Task to complete: After locating the line that contains "Given: Click the red color label swatch" in the records below, write out exactly that line and each line after it through the one that contains "Given: Switch to the 自定义页 tab", and nothing else.

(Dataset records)
· · · ·
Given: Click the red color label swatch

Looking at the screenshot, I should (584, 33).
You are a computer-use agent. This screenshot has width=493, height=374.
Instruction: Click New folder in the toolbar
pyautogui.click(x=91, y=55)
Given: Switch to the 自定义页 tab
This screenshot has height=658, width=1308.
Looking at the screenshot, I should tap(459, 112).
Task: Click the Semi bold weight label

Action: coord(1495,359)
· · · ·
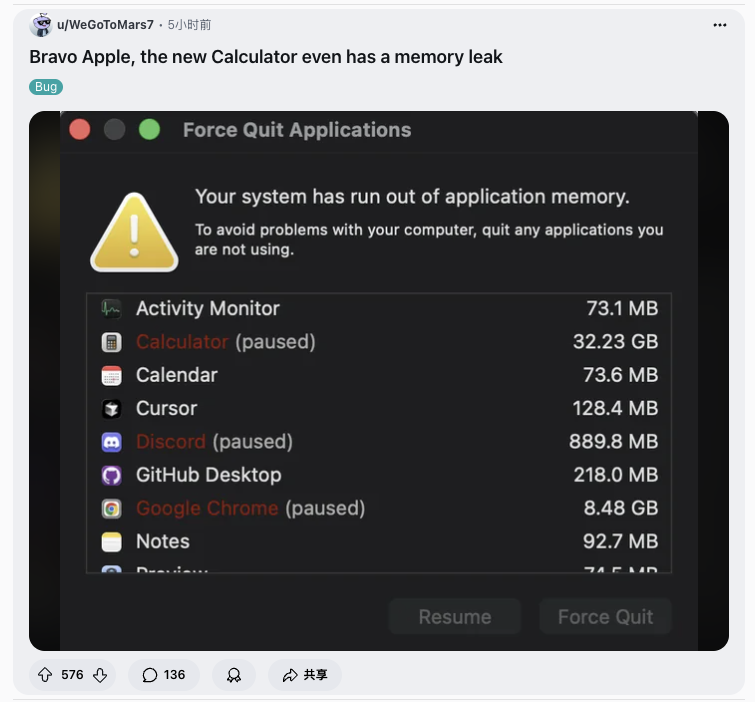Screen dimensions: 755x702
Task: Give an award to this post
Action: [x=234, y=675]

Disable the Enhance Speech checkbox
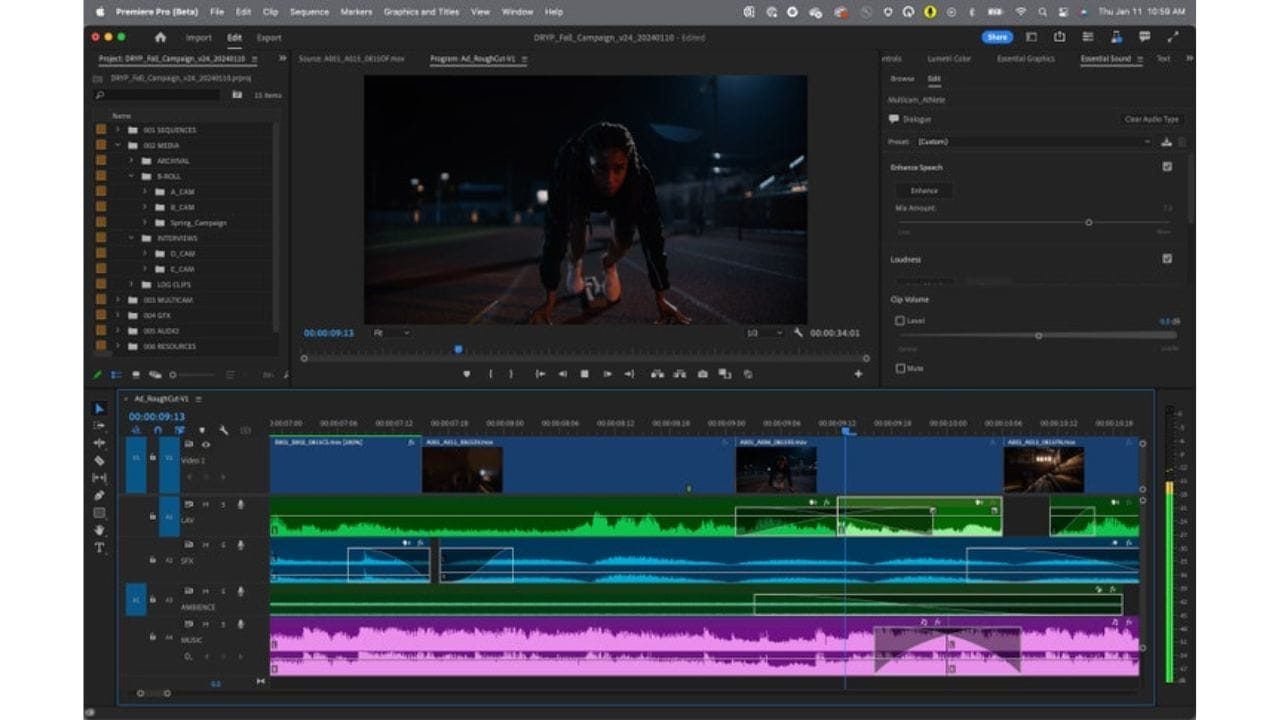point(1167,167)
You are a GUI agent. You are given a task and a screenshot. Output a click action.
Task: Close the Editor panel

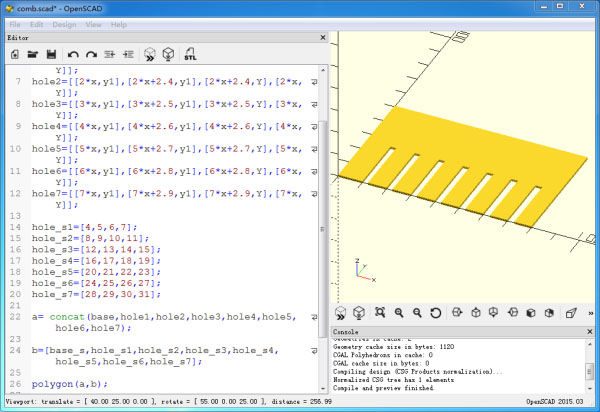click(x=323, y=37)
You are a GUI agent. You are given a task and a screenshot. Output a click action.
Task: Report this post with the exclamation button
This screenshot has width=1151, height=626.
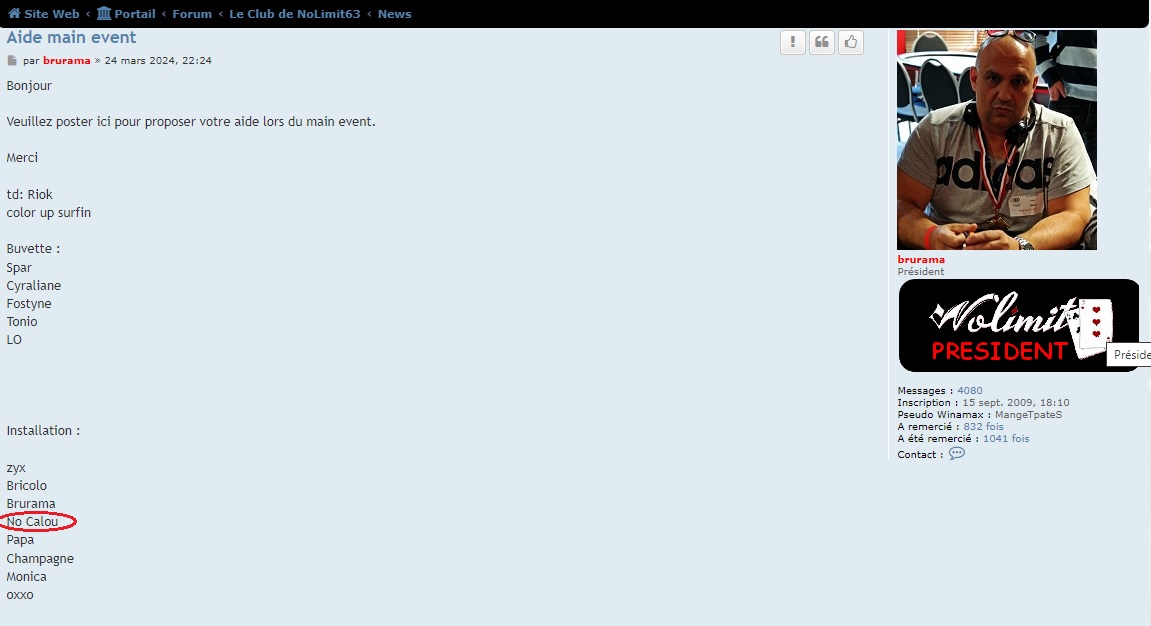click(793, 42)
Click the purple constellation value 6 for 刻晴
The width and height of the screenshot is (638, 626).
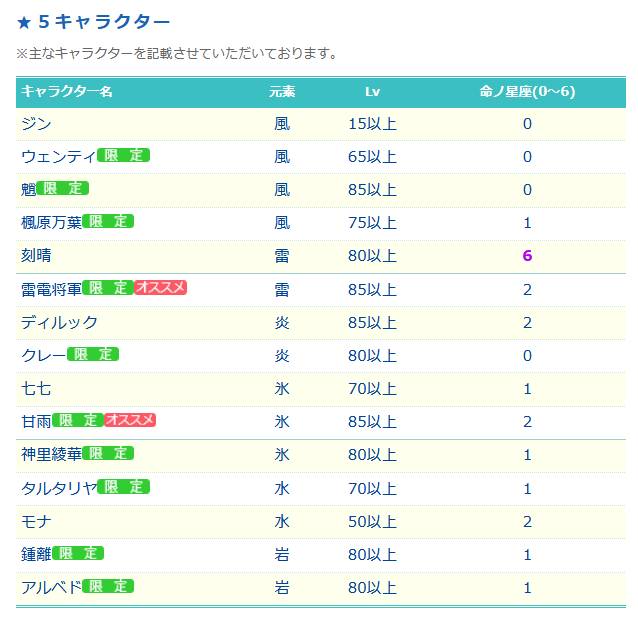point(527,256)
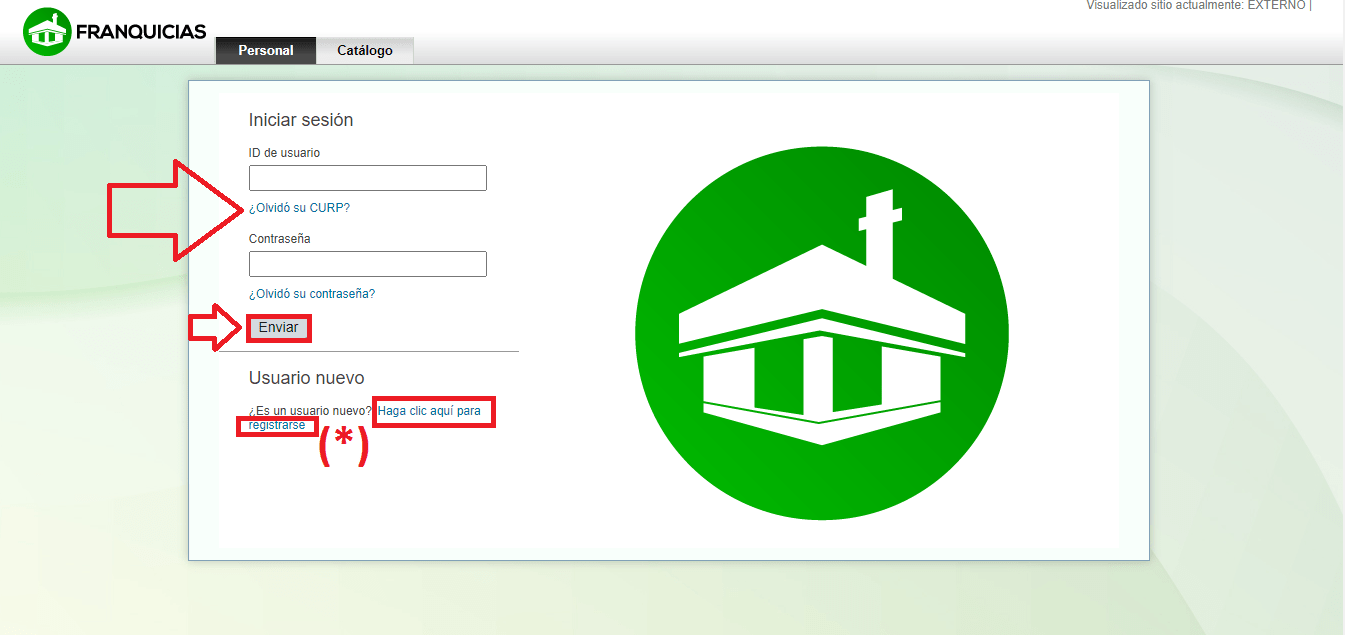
· · · ·
Solution below:
Given: Click the red color label swatch

Looking at the screenshot, I should (584, 33).
You are a computer-use agent. This screenshot has width=493, height=374.
Instruction: Click New folder in the toolbar
pyautogui.click(x=91, y=55)
Given: Switch to the 自定义页 tab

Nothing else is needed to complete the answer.